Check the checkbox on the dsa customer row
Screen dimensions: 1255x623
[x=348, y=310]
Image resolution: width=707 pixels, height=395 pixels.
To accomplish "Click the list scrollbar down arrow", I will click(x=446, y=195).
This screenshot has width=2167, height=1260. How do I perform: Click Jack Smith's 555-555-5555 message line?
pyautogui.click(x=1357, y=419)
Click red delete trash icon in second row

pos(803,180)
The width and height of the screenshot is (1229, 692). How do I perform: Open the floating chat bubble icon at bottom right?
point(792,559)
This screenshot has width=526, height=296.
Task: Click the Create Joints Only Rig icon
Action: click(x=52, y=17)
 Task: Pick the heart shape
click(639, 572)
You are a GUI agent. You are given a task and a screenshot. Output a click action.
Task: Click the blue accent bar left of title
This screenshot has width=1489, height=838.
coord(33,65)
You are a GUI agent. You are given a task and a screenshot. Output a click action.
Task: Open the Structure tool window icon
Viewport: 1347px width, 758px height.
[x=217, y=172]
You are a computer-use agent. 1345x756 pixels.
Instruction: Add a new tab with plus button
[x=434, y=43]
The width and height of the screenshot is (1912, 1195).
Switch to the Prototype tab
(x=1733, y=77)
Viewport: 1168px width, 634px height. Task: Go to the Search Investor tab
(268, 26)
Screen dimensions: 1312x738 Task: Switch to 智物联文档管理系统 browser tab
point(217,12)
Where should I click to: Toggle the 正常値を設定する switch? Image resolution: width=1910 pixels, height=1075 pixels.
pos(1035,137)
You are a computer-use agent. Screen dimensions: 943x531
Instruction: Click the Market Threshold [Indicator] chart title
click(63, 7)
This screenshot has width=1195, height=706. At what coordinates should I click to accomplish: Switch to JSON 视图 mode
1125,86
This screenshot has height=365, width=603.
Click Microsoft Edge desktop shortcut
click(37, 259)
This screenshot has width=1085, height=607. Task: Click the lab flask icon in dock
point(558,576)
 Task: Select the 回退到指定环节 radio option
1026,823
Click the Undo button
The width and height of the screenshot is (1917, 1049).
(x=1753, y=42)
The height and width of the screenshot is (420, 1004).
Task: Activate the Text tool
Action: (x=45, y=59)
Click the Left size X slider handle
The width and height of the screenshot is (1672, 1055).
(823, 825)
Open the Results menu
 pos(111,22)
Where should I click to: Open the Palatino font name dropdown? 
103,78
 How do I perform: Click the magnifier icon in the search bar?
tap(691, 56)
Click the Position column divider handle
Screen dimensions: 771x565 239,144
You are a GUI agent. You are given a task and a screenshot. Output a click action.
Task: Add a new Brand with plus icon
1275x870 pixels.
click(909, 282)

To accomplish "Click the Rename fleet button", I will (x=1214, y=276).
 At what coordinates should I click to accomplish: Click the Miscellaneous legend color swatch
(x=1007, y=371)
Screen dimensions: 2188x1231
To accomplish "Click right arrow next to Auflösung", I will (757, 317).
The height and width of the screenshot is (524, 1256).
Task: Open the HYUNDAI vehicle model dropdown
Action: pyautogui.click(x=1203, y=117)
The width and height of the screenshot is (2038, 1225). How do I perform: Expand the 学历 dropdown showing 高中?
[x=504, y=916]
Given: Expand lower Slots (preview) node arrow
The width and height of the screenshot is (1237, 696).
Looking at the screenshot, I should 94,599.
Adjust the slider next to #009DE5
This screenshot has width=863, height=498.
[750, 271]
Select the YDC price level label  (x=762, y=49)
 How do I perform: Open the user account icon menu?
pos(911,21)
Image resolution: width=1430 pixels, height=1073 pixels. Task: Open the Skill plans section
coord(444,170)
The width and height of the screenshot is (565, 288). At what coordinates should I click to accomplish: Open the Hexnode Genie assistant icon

--*--

PROBLEM STATEMENT >>
Please set down each entry again, word for word.

SOLUTION TO THIS PROBLEM >>
Check the checkbox on the dsa customer row
Screen dimensions: 1255x623
[x=348, y=310]
Image resolution: width=707 pixels, height=395 pixels.
To accomplish "Click the list scrollbar down arrow", I will click(x=446, y=195).
This screenshot has width=2167, height=1260. How do I perform: Click Jack Smith's 555-555-5555 message line?
pyautogui.click(x=1357, y=419)
Click red delete trash icon in second row

pos(803,180)
The width and height of the screenshot is (1229, 692). How do I perform: Open the floating chat bubble icon at bottom right?
point(792,559)
This screenshot has width=526, height=296.
Task: Click the Create Joints Only Rig icon
Action: click(x=52, y=17)
 Task: Pick the heart shape
click(639, 572)
You are a GUI agent. You are given a task and a screenshot. Output a click action.
Task: Click the blue accent bar left of title
This screenshot has width=1489, height=838.
coord(33,65)
You are a GUI agent. You are given a task and a screenshot. Output a click action.
Task: Open the Structure tool window icon
Viewport: 1347px width, 758px height.
[x=217, y=172]
You are a computer-use agent. 1345x756 pixels.
Instruction: Add a new tab with plus button
[x=434, y=43]
The width and height of the screenshot is (1912, 1195).
Switch to the Prototype tab
(x=1733, y=77)
Viewport: 1168px width, 634px height. Task: Go to the Search Investor tab
(268, 26)
Screen dimensions: 1312x738 Task: Switch to 智物联文档管理系统 browser tab
point(217,12)
Where should I click to: Toggle the 正常値を設定する switch? Image resolution: width=1910 pixels, height=1075 pixels.
pos(1035,137)
You are a computer-use agent. Screen dimensions: 943x531
Instruction: Click the Market Threshold [Indicator] chart title
click(63, 7)
This screenshot has width=1195, height=706. At what coordinates should I click to accomplish: Switch to JSON 视图 mode
1125,86
This screenshot has height=365, width=603.
Click Microsoft Edge desktop shortcut
click(37, 259)
This screenshot has width=1085, height=607. Task: Click the lab flask icon in dock
point(558,576)
 Task: Select the 回退到指定环节 radio option
1026,823
Click the Undo button
The width and height of the screenshot is (1917, 1049).
(x=1753, y=42)
The height and width of the screenshot is (420, 1004).
Task: Activate the Text tool
Action: (x=45, y=59)
Click the Left size X slider handle
The width and height of the screenshot is (1672, 1055).
(823, 825)
Open the Results menu
 pos(111,22)
Where should I click to: Open the Palatino font name dropdown? 
103,78
 How do I perform: Click the magnifier icon in the search bar?
tap(691, 56)
Click the Position column divider handle
Screen dimensions: 771x565 239,144
You are a GUI agent. You are given a task and a screenshot. Output a click action.
Task: Add a new Brand with plus icon
1275x870 pixels.
click(909, 282)

To accomplish "Click the Rename fleet button", I will (x=1214, y=276).
 At what coordinates should I click to accomplish: Click the Miscellaneous legend color swatch
(x=1007, y=371)
Screen dimensions: 2188x1231
To accomplish "Click right arrow next to Auflösung", I will (757, 317).
The height and width of the screenshot is (524, 1256).
Task: Open the HYUNDAI vehicle model dropdown
Action: pyautogui.click(x=1203, y=117)
The width and height of the screenshot is (2038, 1225). How do I perform: Expand the 学历 dropdown showing 高中?
[x=504, y=916]
Given: Expand lower Slots (preview) node arrow
The width and height of the screenshot is (1237, 696).
Looking at the screenshot, I should 94,599.
Adjust the slider next to #009DE5
This screenshot has width=863, height=498.
[750, 271]
Select the YDC price level label  (x=762, y=49)
 How do I perform: Open the user account icon menu?
pos(911,21)
Image resolution: width=1430 pixels, height=1073 pixels. Task: Open the Skill plans section
coord(444,170)
The width and height of the screenshot is (565, 288). At what coordinates should I click to accomplish: Open the Hexnode Genie assistant icon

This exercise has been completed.